How CDC Reads the WAL#
Postgres has a feature called logical replication — the same mechanism it uses to replicate data to read replicas.
CDC tools connect to Postgres using logical replication and receive WAL changes in real-time:
graph TD
APP[App Service] -->|write| PG[(Postgres)]
PG -->|WAL entry| WAL[Write-Ahead Log]
WAL -->|logical replication\nsame as read replica| CDC[CDC Tool\ne.g. Debezium]
CDC -->|publish| K[Kafka]
style WAL fill:#4a9,color:#fff Key point: Postgres doesn't write to CDC — CDC reads from WAL via logical replication. Zero extra write overhead on Postgres.
What CDC Captures#
CDC captures every change at the row level:
INSERT: { op: "c", table: "outbox", after: { id: 1, event_type: "OrderCreated", ... } }
UPDATE: { op: "u", table: "outbox", before: { published: false }, after: { published: true } }
DELETE: { op: "d", table: "orders", before: { order_id: 123 } }
You can filter to only capture the tables you care about (e.g., just the outbox table).

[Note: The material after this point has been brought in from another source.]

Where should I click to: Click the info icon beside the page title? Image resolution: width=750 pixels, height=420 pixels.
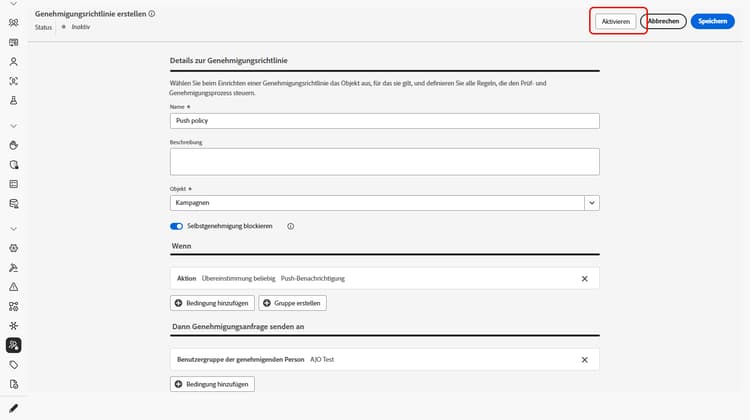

CDC vs Polling Comparison#
| Polling | CDC | |
|---|---|---|
| Latency | Up to N seconds | Milliseconds |
| DB overhead | Queries every N seconds | Near zero (reads WAL) |
| Complexity | Simple to implement | Requires CDC tool setup |
| Missed events | Possible if polling gaps | None (WAL is complete) |
| Use case | Low-throughput, simple systems | High-throughput, real-time |
Key Insight#
CDC is not polling with a shorter interval — it's a fundamentally different mechanism. Polling adds load proportional to frequency. CDC adds near-zero load because it piggybacks on the WAL that Postgres was already writing for crash recovery.